Usage¶
GUI app¶
A simple graphical user interface for the command line ezsam
tool can be started via:
ezsam-gui
Note
The gui can only process a single image or video file at a time, and the output is written to <current_directory>/<input_filename>.out.<output_extension>
Options¶
The command-line app ezsam
contains more options than the gui:
ezsam --help
Examples¶
The example images are sourced from rembg for easy comparison.
Simple image extraction¶
Process images extracting foreground specified by prompt to examples/animal*.out.png
.
ezsam examples/animal*.jpg -p animal -o examples
Note
For image extractions, which require adding an alpha channel, the output image format is always png
.
Video filtering¶
Video files are handled automatically.
ezsam car.mkv -p car
Warning
In order to output most of the allowed video formats, FFmpeg needs to be installed and on your $PATH
. For GIF output, ImageMagick needs to be installed, with the convert
command available. See Installation.
Multiple subjects¶
Multiple objects can be selected as the foreground. The output image ./car-1.out.png
contains the car and the person.
ezsam examples/car-1.jpg -p car, person
Debug mode¶
Use debug mode to fine tune or troubleshoot prompts. This writes output with foreground mask and object detections
annotated over the original image file. Here we write out to test/car-3.debug.jpg
.
ezsam examples/car-3.jpg -p white car -o test -s .debug --debug
Note
Note the original image format jpg
is preserved in debug mode!
Object detection box tuning¶
The object detection box threshold parameter can be used to fine tune objects for selection.
ezsam examples/car-3.jpg -p white car -o test --bmin 0.45
Or...
ezsam examples/food.mp4 -p turkey -o examples -s .turkey --hq -m vit_h --keep --bmin 0.46
Complex prompts¶
Writing prompts with specificity can also help.
ezsam examples/anime-girl-2.jpg -o examples -s .debug -p girl, phone, bag, railway crossing sign post --debug
Note
When the GroundingDINO object detection model can't map your input prompt onto any classes for a detection box with confidence, in debug mode the generated label for that box will be "Error" instead.
Negative prompting¶
Negative (inverse) prompt selections can be used to remove specific objects from selection.
ezsam examples/anime-girl-2.jpg -o examples -s .out -p train -n window
Models¶
The tool uses GroundingDINO for object detection.
To perform image segmentation, you can pick SAM or SAM-HQ:
For the best results use the biggest model your GPU has memory for. ViT = Vision Transformer, the model type. From best/slowest to worst/fastest: ViT-h(uge) > ViT-l(arge) > ViT-b(ase) > ViT-tiny.
Note
ViT-tiny is for SAM-HQ only, you must use the --hq
flag.
Troubleshooting¶
GPU memory¶
If you always get an error stating "CUDA out of memory", try using a smaller Segment Anything model (vit_tiny, vit_b) or lower resolution (or less) input.

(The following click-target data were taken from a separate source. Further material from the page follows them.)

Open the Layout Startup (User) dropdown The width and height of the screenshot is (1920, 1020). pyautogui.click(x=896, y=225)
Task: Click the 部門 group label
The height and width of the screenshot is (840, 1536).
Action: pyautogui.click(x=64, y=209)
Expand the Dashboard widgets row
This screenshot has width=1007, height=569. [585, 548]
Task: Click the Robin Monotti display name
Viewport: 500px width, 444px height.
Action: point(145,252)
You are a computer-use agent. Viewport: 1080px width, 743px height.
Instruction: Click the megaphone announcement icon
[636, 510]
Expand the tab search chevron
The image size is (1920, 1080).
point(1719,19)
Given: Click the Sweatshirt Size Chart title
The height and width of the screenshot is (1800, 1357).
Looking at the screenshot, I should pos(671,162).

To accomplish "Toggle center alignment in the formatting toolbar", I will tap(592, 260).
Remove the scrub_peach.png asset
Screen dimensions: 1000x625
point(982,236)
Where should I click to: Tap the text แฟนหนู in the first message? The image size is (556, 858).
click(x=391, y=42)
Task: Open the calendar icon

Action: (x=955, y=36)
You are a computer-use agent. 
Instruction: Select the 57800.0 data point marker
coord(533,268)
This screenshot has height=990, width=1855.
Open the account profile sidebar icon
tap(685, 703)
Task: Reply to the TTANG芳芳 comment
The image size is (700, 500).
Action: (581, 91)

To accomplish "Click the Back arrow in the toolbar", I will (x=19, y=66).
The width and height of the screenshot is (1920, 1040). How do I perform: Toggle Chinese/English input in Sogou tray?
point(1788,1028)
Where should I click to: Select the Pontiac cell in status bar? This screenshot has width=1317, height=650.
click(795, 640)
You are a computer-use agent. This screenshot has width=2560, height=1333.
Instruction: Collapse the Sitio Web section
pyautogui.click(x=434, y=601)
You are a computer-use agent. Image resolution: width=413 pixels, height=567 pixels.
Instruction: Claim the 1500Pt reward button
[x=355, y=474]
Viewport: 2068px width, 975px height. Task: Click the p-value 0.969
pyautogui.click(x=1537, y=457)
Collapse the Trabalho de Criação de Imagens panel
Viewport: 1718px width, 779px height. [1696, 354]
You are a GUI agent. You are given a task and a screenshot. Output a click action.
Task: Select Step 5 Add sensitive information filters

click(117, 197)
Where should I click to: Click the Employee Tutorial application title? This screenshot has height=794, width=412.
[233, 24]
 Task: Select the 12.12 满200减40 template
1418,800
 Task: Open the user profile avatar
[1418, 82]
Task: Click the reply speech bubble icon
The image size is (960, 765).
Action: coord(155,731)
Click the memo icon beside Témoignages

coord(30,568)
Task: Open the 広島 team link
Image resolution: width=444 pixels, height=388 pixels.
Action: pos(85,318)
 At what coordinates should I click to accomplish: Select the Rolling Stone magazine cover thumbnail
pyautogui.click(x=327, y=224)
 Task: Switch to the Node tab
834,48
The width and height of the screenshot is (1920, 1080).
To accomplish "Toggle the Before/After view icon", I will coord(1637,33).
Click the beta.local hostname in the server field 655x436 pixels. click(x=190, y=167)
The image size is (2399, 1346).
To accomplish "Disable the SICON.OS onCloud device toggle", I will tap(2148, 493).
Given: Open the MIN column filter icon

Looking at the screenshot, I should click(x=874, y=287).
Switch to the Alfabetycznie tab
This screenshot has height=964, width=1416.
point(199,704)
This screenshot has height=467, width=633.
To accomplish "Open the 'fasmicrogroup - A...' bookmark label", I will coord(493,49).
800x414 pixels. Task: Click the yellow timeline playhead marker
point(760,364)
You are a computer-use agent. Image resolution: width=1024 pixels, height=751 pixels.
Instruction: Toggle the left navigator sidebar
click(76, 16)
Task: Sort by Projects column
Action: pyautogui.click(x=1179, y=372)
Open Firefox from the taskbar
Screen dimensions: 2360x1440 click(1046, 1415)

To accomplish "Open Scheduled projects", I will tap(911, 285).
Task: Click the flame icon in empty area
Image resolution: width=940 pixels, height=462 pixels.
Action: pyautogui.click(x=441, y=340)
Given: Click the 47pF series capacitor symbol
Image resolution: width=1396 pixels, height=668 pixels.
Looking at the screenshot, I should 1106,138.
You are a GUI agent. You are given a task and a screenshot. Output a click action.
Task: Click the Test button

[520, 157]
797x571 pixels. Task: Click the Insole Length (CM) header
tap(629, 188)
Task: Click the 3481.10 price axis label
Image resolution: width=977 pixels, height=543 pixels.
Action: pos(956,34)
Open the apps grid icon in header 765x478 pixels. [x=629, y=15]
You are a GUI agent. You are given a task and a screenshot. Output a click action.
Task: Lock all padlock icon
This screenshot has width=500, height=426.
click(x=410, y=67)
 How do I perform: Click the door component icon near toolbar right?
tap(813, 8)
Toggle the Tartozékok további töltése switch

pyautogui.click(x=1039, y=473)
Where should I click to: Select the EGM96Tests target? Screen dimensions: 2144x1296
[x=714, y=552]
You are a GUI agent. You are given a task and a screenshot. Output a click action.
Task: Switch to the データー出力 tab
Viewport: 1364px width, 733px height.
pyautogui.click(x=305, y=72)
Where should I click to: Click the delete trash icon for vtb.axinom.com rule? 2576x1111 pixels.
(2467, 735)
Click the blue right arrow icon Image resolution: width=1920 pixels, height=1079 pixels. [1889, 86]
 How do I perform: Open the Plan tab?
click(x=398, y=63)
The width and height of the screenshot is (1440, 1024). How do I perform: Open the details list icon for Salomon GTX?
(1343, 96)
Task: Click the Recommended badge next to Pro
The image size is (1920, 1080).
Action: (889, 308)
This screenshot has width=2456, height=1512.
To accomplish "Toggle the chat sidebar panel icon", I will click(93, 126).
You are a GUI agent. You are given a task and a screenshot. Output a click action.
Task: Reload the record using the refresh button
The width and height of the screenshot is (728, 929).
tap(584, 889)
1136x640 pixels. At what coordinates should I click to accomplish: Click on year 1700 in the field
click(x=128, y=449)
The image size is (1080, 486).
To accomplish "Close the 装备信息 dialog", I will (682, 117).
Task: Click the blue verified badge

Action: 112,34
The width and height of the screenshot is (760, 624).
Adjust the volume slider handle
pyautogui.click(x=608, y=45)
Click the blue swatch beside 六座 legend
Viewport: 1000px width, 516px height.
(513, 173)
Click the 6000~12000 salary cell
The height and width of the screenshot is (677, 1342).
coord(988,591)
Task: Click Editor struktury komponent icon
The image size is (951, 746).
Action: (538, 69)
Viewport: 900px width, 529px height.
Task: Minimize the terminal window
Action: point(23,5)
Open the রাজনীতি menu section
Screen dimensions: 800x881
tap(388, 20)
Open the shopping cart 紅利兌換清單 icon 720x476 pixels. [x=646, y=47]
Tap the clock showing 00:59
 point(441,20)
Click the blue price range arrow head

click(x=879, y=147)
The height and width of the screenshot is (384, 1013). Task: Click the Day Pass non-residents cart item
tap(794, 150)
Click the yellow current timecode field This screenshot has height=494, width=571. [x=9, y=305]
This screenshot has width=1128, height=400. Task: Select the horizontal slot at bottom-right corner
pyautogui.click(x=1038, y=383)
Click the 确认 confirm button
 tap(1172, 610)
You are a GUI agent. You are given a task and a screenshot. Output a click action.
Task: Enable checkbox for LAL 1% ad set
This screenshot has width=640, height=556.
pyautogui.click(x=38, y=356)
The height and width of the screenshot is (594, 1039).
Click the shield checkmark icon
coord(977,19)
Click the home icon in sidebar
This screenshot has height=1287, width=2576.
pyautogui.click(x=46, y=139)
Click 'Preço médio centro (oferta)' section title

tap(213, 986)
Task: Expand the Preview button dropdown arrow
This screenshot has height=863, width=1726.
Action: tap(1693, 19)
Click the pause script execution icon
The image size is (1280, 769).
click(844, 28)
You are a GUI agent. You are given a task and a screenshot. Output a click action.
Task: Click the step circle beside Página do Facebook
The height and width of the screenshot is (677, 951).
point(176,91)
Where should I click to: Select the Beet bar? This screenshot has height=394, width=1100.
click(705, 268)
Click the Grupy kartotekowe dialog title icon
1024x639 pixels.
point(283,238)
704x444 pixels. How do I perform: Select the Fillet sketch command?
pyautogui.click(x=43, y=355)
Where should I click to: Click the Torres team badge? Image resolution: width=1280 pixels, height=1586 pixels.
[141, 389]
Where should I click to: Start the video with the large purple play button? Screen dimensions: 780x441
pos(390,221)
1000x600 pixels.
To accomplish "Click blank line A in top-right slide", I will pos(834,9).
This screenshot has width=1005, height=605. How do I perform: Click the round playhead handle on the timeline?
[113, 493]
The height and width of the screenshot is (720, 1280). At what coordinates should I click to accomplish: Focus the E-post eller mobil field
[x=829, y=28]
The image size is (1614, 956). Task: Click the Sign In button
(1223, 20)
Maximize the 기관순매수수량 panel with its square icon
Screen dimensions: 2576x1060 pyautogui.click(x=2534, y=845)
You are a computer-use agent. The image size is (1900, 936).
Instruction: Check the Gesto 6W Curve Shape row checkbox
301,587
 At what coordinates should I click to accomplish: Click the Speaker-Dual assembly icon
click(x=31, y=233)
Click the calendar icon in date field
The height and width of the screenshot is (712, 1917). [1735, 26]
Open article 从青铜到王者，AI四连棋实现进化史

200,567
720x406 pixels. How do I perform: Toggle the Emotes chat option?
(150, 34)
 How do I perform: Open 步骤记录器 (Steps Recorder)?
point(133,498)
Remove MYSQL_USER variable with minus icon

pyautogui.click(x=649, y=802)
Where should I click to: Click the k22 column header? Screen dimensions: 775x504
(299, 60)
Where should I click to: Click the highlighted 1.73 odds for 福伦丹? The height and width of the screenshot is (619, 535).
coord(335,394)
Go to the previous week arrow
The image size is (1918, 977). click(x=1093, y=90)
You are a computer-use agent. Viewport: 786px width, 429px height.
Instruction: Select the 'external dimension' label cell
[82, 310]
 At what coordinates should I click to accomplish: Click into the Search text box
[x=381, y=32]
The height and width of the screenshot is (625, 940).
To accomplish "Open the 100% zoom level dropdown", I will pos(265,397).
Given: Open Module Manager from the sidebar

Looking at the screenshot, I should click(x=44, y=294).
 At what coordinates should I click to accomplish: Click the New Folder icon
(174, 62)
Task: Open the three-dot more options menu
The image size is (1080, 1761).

If you only get a CUDA OOM error occasionally, or after a while, try to free up some memory by closing processes using the GPU:
# List commands using nvidia gpu
fuser -v /dev/nvidia*
You can also try manually getting the GPU to clear some processes:
# Clears all processes accounted so far
sudo nvidia-smi -caa
If you are using multiple GPUs, and so the GPU you're running CUDA on isn't driving your displays, you can also reset the GPU using:
# Trigger reset of one or more GPUs
sudo nvidia-smi -r
Note
nvidia-smi is in the nvidia-utils package of NVIDIA's CUDA repo for Ubuntu.
GUI¶
Job failures¶
On certain job failures the gui might not detect the job as ended, keeping the cursor spinning and preventing another run from being queued. A workaround is to just restart.
Slow to load¶
The one-file build takes a couple seconds to extract itself and start up, see here.